• [Aim of the task]
Using the text on childhood lung cancer, answer:
(a) Which three standard treatments are therapies usually limited to?
(b) What is the single most important risk factor for lung cancer in adults?
(c) About what five-year survival rate do children with NSCLC have?
(Page extract Opens)
With regards to those tumors that develop in the absence of known genetic disorders, no recommendations can be given to prevent the onset of childhood NSCLC.
Summary
Primary lung cancer is rarely seen in pediatric patients. Notwithstanding, a wide range of histopathological tumor types may be identified. The incidence of these lesions, risk factors contributing to tumor development, and the prognoses associated with specific diagnoses are still largely unknown. Therapies are usually limited to standard cancer treatment, i.e., surgery, chemotherapy, and radiation.
This article shall provide an overview of pulmonary malignancies that may be seen in pediatrics, where delays in the workup are frequently attributable to the apparent improbability of the diagnosis. Awareness shall be raised to prevent such delays, to accelerate the diagnosis of childhood NSCLC, and to improve the prognosis of the young patients.
Patient Information
Childhood non-small cell lung cancer (NSCLC) is a rare type of lung cancer. In adults, smoking is the single most important risk factor for lung cancer, but the development of pulmonary malignancies in children is triggered by other factors. In detail, children may be genetically predisposed to NSCLC or may develop such lesions after suffering from other types of cancer. The symptoms of childhood NSCLC are non-specific and comprise breathing difficulties, persistent cough, bloody sputum, and recurrent respiratory infections. They may complain about chest pain, feel increasingly tired, show poor academic and physical performance. Fever is another common symptom, and the patients may also lose their appetite and weight. Others remain entirely asymptomatic. A thorough workup is the basis for an early diagnosis, which improves the patient's prognosis. Five-year survival rates of children with NSCLC amount to approximately 90%.
(Page extract Closes)
(Information given Opens)
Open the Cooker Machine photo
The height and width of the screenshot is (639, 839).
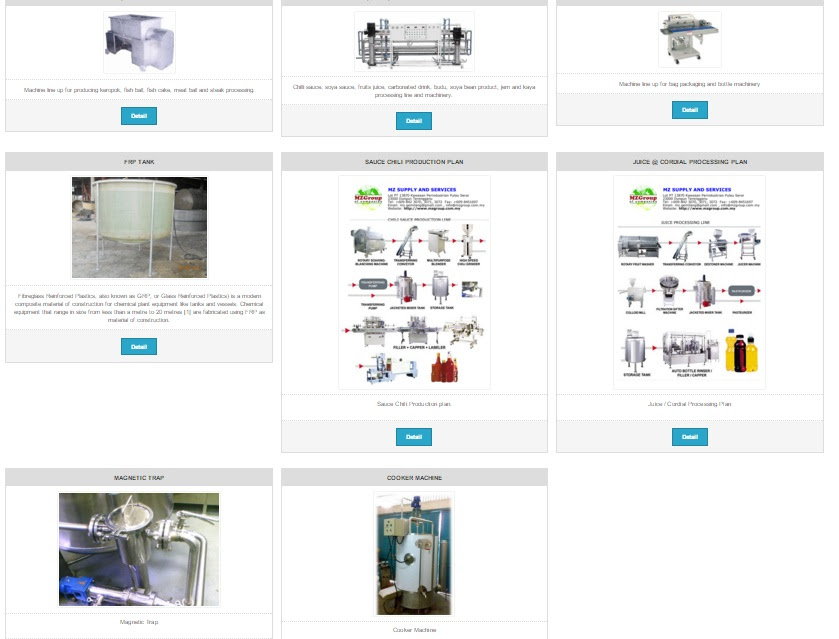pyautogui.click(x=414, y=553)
(Information given Closes)
(Information given Opens)
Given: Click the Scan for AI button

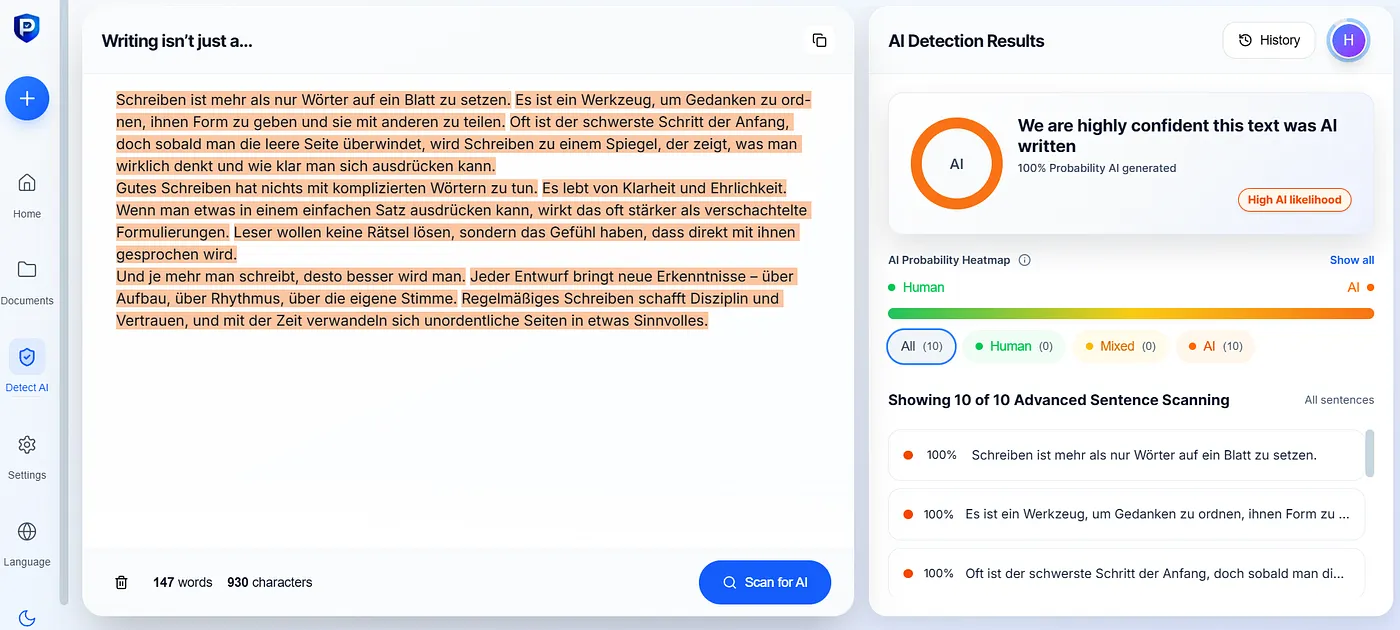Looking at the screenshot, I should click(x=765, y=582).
(Information given Closes)
(Information given Opens)
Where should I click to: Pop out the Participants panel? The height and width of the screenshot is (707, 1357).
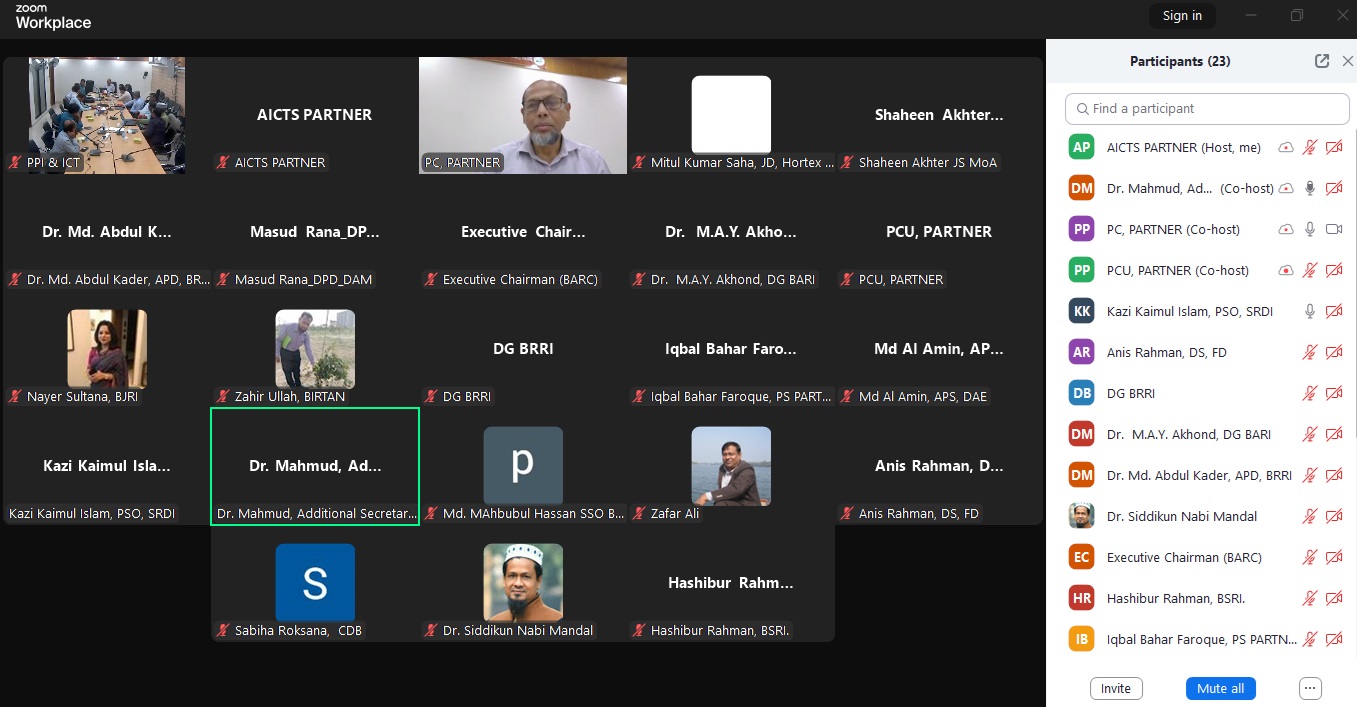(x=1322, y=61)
(Information given Closes)
• [Task result]
(a) Surgery, chemotherapy, and radiation
(b) Smoking
(c) Approximately 90%